Give an exact reproduction of the lines from the one with "This screenshot has height=232, width=371." to the final line of the entries below, both ends included, and omit the pictures.

[Stored data entries]
===============

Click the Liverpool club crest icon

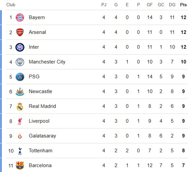click(20, 121)

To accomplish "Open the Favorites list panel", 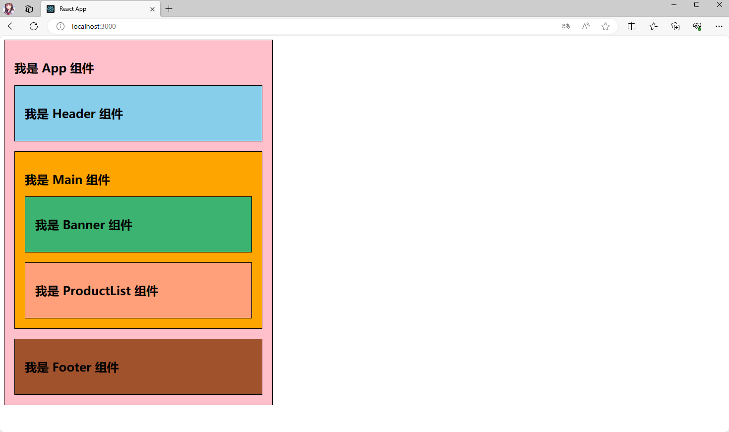I will tap(654, 26).
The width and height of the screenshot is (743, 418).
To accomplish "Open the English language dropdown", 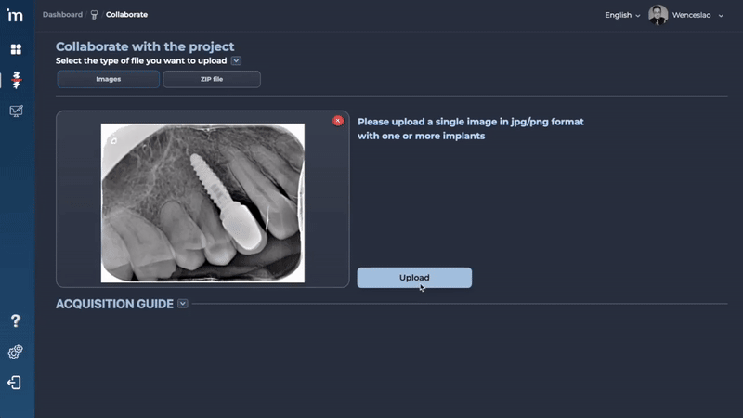I will 622,15.
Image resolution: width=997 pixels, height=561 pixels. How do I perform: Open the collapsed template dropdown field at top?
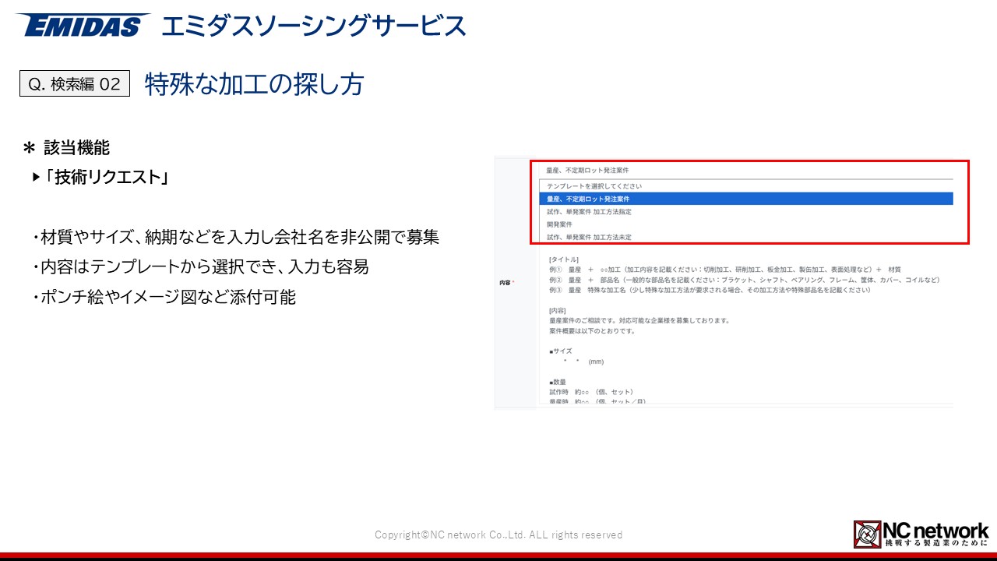tap(748, 170)
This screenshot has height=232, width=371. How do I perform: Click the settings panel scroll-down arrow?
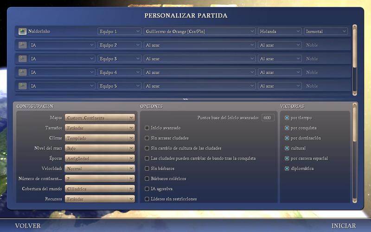pos(355,200)
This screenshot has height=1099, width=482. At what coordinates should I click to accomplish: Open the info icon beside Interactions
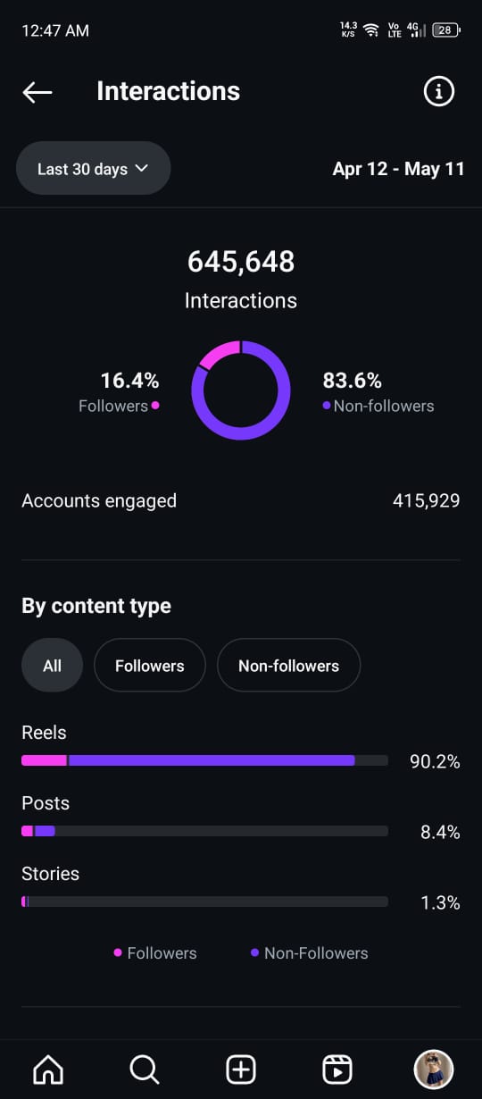pyautogui.click(x=438, y=91)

===============

OUTPUT ▸
This screenshot has height=232, width=371. How do I perform: Click the settings panel scroll-down arrow?
pos(355,200)
This screenshot has height=1099, width=482. At what coordinates should I click to accomplish: Open the info icon beside Interactions
pyautogui.click(x=438, y=91)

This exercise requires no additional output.